Maguire’s central arguments are what you would expect: female sexuality as commodity, how culture reinforces gender roles and how conflicting messages screw with our perception of ourselves. The idea of sexuality as the most valuable commodity a woman has continues to reign supreme, promoting harmful notions of control of female sexuality – in the social (the stigma and meaning of “slut”) and political sphere (women’s reproductive health issues). Cultural images of female empowerment for the most part merely reinforce traditional gender roles – princess culture and hyper-sexualized popstars (here Maguire builds on Ariel Levy’s raunch culture argument) – offering young women a space to explore themselves but only within the boundaries of what society defines as acceptable outlets. The Madonna/whore dichotomy is still at work, princess/popstar, offered under the guise of female empowerment. There is still a widespread, ingrained belief that woman’s essential being lies with her sexuality and her image. Look around you. It’s everywhere.

The dilemma at the heart of male reactions to feminism is rooted in the fact that the traditional values of masculinity depend on the oppression or subservience of women for their expression.

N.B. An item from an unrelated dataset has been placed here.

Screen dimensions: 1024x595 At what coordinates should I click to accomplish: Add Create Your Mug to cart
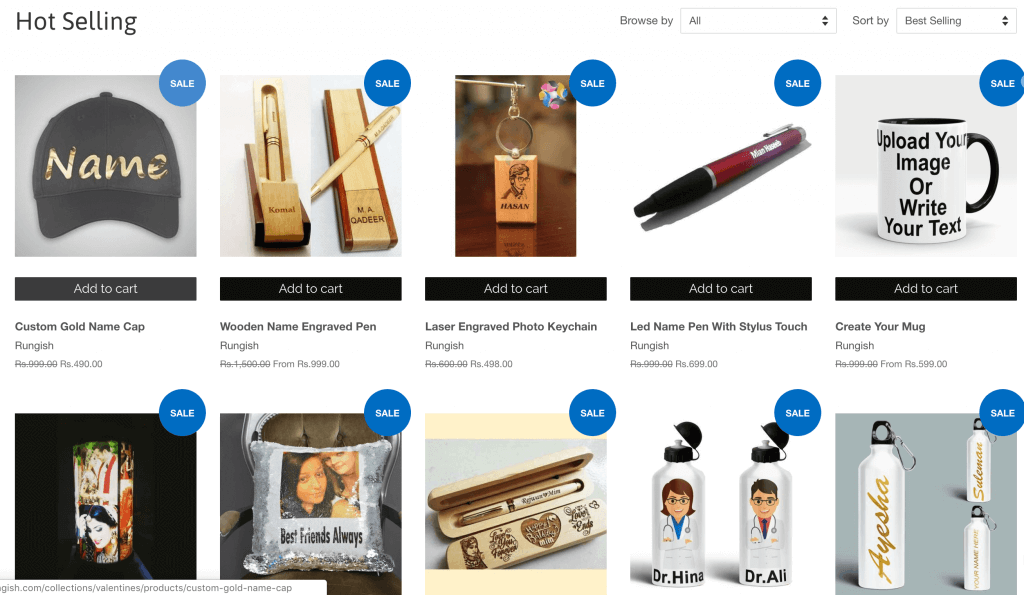coord(926,289)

Maguire looks at sex education in Australian high schools to highlight how little we are teaching female students about their bodies, and how what is being taught encourages particular political messages regarding the position of women in society, and the methods that students have to resort to in order to learn – Dolly Doctor anyone? The chapter on marriage and the negative social stigma of the single woman and the assumption of motherhood as woman’s natural role is eye-opening and of particular interest to me. Social constraints are constantly impounding upon our personal choices, and we have to not only be able to see them at work, but to actively confront and challenge them. The complex pornography argument arises too, with a look at mainstream porn, alt-porn, and Maguire manages to articulate what unsettles me about the whole alt-porn phenomenon in a way I have never been able to:

[...] the genre nevertheless does push its own version of the ‘perfect woman’: tattoos, dyed hair (blue-black, magenta or peroxide), piercings and pale skin. And even if the women look ‘alternative’ (or, you know, normal), the existence of the site is still dependent on the idea that women must look a certain way for the pleasure of a male audience. Just because you’re all done up like Bettie Page doesn’t mean you’re retro or transgressive. It’s only another costume like air hostess or naughty schoolgirl. [...]

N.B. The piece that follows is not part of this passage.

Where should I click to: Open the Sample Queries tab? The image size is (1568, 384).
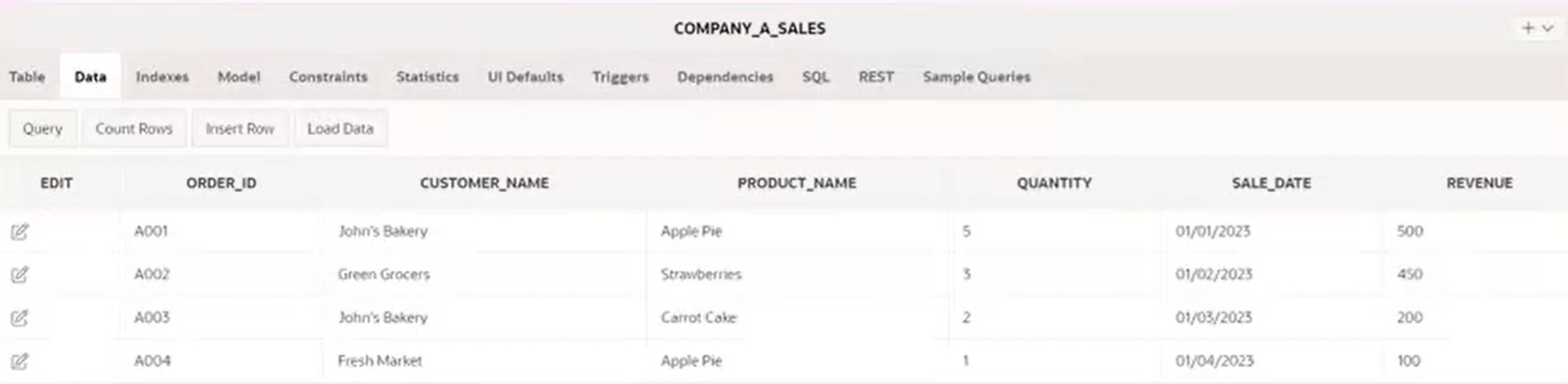click(977, 76)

In a sense sites like SuicideGirls are more troubling than mainstream sites because they let the buyers off the hook. A man can pretend to himself that he is deep, sensitive and caring because the chick he’s wanking over is, like him, deep and sensitive, not like the big-titted blond whores at hotwetsluts.com. The SuicideGirl models fit the perfect image of a certain type of guy who loves girls who are tortured and angsty, who write poetry and maybe cut on their wrists a little, who are wild and crazy angry and tough, but who are also small and vulnerable and in need of a deep, emo dude to help them cope with life. And also, they’re way sexy. The men who get off on this particular male fantasy get to masturbate to images that make them feel like a saviour rather than an exploiter.

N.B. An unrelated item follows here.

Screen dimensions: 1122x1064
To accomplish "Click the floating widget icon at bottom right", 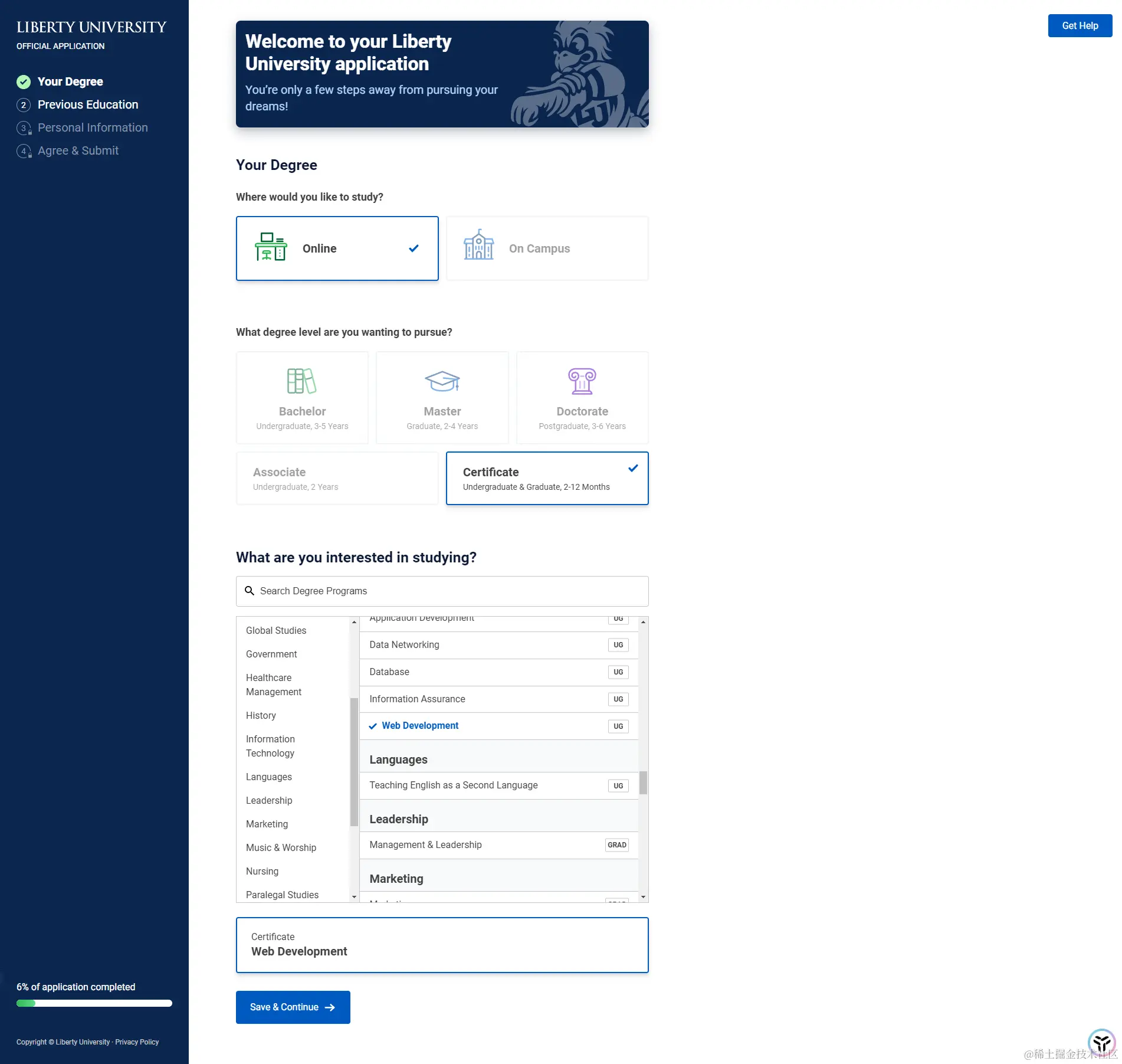I will tap(1101, 1042).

Although I really enjoyed Maguire’s arguments in Princesses and Pornstars, at times the chapters felt like introductory newspaper columns about a multitude of issues, issues which deserve more time devoted to them. But, as an introduction to the continuing importance of feminism and the basic concerns we face now, it provides a strong and vital message. It has encouraged me to seek out further reading along similar lines. Thankfully, Maguire has included a list of “suggested reading” to guide the reader in the right direction.